A single total is needed, the number of lines of this listing that contain the string "arrow".

━━━━━ Data records

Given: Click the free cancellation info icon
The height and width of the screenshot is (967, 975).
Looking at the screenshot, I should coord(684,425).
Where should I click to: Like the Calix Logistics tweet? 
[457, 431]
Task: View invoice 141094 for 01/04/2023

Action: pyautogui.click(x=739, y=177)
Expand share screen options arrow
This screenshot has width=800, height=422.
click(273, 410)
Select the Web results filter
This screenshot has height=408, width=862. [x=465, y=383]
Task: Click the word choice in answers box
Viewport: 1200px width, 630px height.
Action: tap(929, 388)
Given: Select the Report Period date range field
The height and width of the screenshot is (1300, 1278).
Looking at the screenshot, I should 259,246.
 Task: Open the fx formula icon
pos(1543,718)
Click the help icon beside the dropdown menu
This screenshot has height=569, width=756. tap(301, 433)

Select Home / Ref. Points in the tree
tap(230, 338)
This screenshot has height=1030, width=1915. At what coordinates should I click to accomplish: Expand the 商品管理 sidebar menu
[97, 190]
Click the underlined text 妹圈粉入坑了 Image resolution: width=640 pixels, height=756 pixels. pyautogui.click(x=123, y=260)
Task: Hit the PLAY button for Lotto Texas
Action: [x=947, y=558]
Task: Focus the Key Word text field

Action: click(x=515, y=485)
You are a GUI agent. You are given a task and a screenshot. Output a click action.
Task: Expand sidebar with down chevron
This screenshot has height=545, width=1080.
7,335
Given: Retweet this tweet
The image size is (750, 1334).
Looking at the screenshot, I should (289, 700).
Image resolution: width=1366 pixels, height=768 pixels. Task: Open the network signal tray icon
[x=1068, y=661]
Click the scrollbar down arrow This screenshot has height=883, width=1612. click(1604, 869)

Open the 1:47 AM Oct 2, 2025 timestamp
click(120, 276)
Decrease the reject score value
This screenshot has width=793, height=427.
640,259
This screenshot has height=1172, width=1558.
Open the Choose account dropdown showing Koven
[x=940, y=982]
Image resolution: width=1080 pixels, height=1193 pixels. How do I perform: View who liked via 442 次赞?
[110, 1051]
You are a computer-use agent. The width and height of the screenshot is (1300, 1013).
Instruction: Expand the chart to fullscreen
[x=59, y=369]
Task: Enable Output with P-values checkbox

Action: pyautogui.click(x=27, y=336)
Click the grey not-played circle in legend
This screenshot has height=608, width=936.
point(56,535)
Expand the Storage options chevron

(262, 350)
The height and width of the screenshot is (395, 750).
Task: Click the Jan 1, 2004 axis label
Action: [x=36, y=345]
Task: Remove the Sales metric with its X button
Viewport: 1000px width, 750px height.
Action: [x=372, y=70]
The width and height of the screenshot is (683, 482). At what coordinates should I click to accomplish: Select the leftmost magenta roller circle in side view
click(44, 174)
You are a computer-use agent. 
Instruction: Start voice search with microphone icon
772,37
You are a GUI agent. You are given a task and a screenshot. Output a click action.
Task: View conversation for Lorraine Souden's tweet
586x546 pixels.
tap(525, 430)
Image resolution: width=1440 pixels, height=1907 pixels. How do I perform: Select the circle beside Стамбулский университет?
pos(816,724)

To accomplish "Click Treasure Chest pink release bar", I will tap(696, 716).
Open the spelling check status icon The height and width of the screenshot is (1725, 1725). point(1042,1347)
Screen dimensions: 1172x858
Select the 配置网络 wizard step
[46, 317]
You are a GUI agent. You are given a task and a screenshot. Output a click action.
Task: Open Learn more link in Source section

━━━━━━━━━━

Answer to the problem ▸ 2